* **Extract**
::::::::

25 Wn.2d 291, BERTHA LARSON, Appellant, v. THE CITY OF SEATTLE, Respondent

[No. 29924. En Banc.      Supreme Court      July 6, 1946.]

BERTHA LARSON, Appellant, v. THE CITY OF SEATTLE,
                               Respondent.1

[1] TRIAL - INSTRUCTIONS - FORM AND REQUISITES - LANGUAGE - "MIGHT" OR "WOULD." In an action for personal injuries sustained by a passenger while alighting from a bus, it was not error to instruct the jury that, if the bus was standing on higher ground than that upon which the plaintiff had to step, and because of this condition a person using ordinary care "might" have stumbled and fallen, then the plaintiff was not guilty of contributory negligence in falling down while getting off the bus; it being entirely correct for the court to use the word "might" instead of "would."

[2] APPEAL AND ERROR - REVIEW - SCOPE AND EXTENT - GRANT OF NEW TRIAL - LIMITATION TO SPECIFIC GROUNDS OF ORDER. In a case in which a new trial is granted upon specific grounds and the adverse party appeals, the respondent may urge in support of the motion any grounds set out therein; and the supreme court will not reverse the order if it can be sustained on any ground set out in the motion (overruling Grant v. Fisher Flouring Mills, 190 Wash. 356, 68 P. (2d) 210, and State v. Bauers, 23 Wn. (2d) 462, 161 P. (2d) 139).

::::::::

* **Your tasks**
1. Rewrite the case summary starting with "[2] APPEAL AND" and going on through "P. (2d) 139).", putting "petition" in place of "motion".
2. In the case summary, which word did the court find it correct to use in the jury instruction in place of "would"?

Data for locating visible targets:
::::::::

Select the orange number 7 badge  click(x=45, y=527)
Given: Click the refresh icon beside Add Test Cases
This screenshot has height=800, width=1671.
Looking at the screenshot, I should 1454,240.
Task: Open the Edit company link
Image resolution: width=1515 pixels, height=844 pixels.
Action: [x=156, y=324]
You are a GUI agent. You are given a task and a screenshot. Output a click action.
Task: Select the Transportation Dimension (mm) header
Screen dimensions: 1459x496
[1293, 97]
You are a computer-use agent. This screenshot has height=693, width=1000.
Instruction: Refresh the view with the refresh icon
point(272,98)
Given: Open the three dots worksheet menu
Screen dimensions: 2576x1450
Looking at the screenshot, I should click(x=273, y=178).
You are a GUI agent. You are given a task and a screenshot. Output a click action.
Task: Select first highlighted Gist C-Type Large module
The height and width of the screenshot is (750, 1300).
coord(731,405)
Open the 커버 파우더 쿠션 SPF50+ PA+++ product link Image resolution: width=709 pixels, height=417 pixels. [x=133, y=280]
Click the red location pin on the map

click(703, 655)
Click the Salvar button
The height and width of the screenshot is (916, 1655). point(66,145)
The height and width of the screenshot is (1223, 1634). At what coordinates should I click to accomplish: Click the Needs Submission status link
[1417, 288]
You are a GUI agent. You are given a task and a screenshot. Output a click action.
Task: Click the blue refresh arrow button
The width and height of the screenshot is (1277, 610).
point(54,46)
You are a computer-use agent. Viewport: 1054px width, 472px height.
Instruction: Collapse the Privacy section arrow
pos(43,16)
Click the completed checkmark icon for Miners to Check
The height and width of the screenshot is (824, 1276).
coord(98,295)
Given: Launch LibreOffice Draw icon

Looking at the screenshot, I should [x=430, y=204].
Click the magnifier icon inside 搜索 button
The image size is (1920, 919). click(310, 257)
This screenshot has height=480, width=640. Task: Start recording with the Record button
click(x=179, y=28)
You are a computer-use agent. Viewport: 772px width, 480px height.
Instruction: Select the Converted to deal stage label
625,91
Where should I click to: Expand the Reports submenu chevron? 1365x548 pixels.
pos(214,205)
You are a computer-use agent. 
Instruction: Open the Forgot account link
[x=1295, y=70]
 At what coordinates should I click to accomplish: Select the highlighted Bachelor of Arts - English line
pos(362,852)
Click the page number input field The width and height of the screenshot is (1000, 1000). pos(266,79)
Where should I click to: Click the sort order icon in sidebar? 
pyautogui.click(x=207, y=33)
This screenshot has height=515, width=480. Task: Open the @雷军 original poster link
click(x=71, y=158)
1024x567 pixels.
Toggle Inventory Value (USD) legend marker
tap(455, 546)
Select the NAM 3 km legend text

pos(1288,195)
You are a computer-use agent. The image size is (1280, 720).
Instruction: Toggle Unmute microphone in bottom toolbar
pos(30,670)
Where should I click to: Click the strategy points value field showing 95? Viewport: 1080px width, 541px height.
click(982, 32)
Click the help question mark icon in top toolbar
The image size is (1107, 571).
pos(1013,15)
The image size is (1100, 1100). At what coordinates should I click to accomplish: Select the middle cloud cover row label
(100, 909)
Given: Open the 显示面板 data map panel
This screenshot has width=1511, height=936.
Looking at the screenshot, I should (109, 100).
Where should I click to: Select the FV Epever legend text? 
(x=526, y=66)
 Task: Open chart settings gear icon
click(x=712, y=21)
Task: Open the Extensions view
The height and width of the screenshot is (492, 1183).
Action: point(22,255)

::::::::

* **Solutions to the problems**
1.
[2] APPEAL AND ERROR - REVIEW - SCOPE AND EXTENT - GRANT OF NEW TRIAL - LIMITATION TO SPECIFIC GROUNDS OF ORDER. In a case in which a new trial is granted upon specific grounds and the adverse party appeals, the respondent may urge in support of the petition any grounds set out therein; and the supreme court will not reverse the order if it can be sustained on any ground set out in the petition (overruling Grant v. Fisher Flouring Mills, 190 Wash. 356, 68 P. (2d) 210, and State v. Bauers, 23 Wn. (2d) 462, 161 P. (2d) 139).

2. "Might."